* **Exercise details**:
The required output is the lines below from the line containing "Select tree item 14357 : 2052" to the line containing "Viewport: 500px width, 440px height.", inclusive, retyped exactly. No other lines belong in it.

Records provided below:

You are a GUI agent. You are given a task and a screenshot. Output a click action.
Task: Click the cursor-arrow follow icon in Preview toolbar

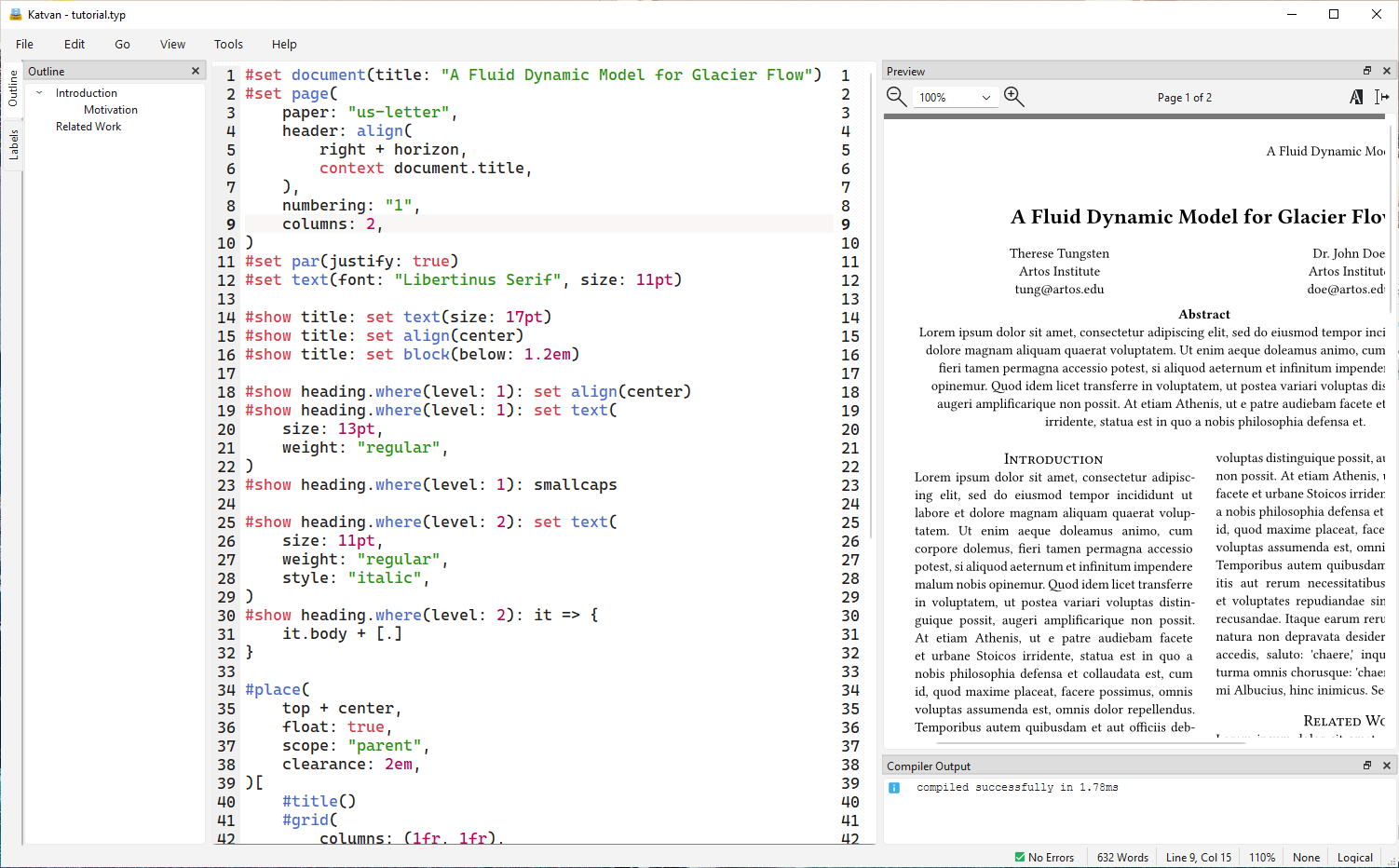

End of Records provided.
Records provided below:

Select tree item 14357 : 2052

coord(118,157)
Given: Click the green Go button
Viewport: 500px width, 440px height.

End of Records provided.

* **Written answer**:
Select tree item 14357 : 2052

coord(118,157)
Given: Click the green Go button
Viewport: 500px width, 440px height.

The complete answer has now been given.